For apprenticeship programs to thrive — get employers back to the table
This year’s National Apprenticeship Week is the perfect time to take stock of our country’s workforce development systems. With more than 10 million unfilled jobs in the U.S. and more than six million unemployed individuals, it’s obvious that our current systems need a lot of work. To make matters worse, an enormous skills gap is hampering our country’s economic growth, and America’s federal workforce development systems are doing little to address the problem effectively.
These systems are not meeting the needs of workers because of Democrats’ misguided approach towards apprenticeships.
Workforce development programs, including apprenticeships, must have employer input. Yet at every turn, Democrats are working to limit the voices of job creators and amplify those of Big Labor. During our markup of the Workforce Innovation and Opportunity Act (WIOA), Democrats attempted to twist the law and hand union bosses an outsized role on local workforce boards. Currently, these boards are primarily made up of business owners, and that’s how it should stay.
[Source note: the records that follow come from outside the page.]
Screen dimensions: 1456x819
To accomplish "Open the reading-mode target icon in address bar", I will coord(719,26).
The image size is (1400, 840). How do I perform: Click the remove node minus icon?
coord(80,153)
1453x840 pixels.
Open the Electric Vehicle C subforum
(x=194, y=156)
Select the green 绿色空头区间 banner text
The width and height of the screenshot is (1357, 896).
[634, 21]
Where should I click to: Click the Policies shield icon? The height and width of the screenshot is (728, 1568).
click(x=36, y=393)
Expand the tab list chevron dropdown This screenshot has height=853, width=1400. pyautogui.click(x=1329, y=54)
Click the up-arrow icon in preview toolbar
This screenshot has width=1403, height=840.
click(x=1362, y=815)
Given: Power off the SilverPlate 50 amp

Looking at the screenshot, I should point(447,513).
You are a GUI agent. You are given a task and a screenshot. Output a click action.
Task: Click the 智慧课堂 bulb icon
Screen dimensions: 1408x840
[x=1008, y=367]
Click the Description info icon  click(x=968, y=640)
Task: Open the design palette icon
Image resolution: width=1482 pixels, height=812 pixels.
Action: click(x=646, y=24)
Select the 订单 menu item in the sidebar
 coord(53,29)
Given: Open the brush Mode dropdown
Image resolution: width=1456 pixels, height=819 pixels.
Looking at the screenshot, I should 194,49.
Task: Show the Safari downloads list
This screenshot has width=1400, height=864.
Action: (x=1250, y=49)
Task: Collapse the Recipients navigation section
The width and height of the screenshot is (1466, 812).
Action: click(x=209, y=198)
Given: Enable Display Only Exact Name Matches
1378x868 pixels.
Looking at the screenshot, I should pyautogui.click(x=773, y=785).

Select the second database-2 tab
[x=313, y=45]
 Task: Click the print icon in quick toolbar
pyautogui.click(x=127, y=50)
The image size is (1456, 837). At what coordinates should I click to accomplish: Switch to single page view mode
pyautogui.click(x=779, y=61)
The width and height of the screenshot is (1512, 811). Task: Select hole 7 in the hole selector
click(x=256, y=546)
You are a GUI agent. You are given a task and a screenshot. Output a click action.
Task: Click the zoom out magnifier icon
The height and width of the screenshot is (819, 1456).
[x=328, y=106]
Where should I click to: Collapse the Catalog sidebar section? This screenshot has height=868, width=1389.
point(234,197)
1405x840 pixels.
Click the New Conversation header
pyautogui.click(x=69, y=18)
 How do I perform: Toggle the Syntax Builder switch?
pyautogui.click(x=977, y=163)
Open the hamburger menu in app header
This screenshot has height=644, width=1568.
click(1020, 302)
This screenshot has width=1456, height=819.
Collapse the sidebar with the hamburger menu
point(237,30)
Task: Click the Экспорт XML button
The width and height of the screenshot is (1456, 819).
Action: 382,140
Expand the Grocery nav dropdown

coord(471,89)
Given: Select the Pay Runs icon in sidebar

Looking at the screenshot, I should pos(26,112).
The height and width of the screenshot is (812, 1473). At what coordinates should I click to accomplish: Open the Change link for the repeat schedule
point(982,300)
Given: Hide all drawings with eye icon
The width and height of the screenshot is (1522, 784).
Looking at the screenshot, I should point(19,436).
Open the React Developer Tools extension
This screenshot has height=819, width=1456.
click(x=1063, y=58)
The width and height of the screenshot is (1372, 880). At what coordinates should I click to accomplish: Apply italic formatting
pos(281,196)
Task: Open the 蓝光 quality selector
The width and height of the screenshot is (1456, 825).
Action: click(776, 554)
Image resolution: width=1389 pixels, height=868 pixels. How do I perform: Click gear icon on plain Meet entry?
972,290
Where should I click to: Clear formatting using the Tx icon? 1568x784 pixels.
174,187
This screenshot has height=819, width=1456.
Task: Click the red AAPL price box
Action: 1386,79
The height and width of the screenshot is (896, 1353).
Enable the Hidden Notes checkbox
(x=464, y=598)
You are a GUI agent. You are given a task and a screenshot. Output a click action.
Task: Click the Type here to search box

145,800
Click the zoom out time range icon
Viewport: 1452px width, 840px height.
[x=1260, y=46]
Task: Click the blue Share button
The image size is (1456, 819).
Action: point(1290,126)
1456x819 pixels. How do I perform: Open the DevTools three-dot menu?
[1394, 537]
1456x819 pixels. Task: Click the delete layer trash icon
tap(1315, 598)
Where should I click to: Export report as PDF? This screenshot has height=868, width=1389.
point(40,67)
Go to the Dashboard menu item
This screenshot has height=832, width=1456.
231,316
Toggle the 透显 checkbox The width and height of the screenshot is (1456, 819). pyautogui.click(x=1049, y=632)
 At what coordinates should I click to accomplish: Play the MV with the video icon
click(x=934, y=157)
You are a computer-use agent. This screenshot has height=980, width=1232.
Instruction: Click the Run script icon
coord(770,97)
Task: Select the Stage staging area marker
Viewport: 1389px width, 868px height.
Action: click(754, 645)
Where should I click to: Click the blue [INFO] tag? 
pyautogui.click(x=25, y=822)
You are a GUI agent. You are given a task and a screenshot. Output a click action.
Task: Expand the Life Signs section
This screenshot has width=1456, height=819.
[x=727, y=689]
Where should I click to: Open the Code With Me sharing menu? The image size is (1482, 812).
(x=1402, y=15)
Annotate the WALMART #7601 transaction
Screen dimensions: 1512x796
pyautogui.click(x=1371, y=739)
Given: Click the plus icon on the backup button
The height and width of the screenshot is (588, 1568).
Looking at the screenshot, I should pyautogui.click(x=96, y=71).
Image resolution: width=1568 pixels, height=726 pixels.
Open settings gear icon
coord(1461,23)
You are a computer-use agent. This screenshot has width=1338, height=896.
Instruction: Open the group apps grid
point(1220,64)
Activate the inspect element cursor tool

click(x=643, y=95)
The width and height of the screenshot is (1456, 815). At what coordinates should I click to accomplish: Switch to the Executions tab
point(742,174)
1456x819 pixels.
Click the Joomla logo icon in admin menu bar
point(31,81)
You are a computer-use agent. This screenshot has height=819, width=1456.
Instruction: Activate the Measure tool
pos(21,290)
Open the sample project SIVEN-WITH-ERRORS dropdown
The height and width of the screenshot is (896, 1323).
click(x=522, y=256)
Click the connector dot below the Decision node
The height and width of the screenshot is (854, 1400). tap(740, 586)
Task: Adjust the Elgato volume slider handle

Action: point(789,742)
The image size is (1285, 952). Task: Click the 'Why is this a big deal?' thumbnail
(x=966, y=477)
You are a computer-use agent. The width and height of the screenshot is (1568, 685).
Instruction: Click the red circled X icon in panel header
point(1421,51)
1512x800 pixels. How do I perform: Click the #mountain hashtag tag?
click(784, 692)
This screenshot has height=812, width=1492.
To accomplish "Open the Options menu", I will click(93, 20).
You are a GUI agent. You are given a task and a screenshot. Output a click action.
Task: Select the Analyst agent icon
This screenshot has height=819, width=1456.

Decreasing the influence of employers in workforce development programs puts workers and job creators in jeopardy. When the Biden administration terminated Industry-Recognized Apprenticeship Programs, championed by former President Trump and congressional Republicans like me, we knew this administration had no qualms about hanging employers out to dry.
While Republicans sought to empower industries and companies to develop their own systems for upskilling or reskilling workers, Democrats are propping up an 80-year-old system mired in red tape.
The Registered Apprenticeship program is as outdated as it gets. Remember when the average cost of a new house was $3,770, the average yearly wage was $1,880, the average rent was $35 a month, and gas only cost 14 cents a gallon? Neither do I, but that’s the last time this law was significantly updated. Why are we relying on a system that hasn’t been reformed in eight decades when we could be relying on America’s best and brightest business owners to lead the way?
As it stands, our federal workforce programs are so burdensome that most employers won’t touch them. Most employers simply don’t have the bandwidth to wrestle with all of the red tape and bureaucracy that comes with Registered Apprenticeships and programs in WIOA.
Instead, more businesses are opting to build their own workforce development pipeline or earn-and-learn program rather than spending time and money jumping through bureaucratic hoops.
Supporting free market solutions is the surest way to get innovative programs that work.
Kentucky FAME, for instance, is a program that streamlines the path from a skills education to a skills profession. This highly successful statewide apprenticeship program relies on industry leaders to develop innovative skills-based education. Programs like this are results-oriented and get the job done.
If Democrats want apprenticeship programs to thrive, they must listen to employers. Our country does not need more top-down programs built on bureaucracy instead of the expertise of industry leaders. The future of America’s workforce development programs will be forged by employers and industry leaders—let’s give them a seat back at the table.
Virginia Foxx represents North Carolina’s 5th District and is the Republican leader of the House Committee on Education and Labor.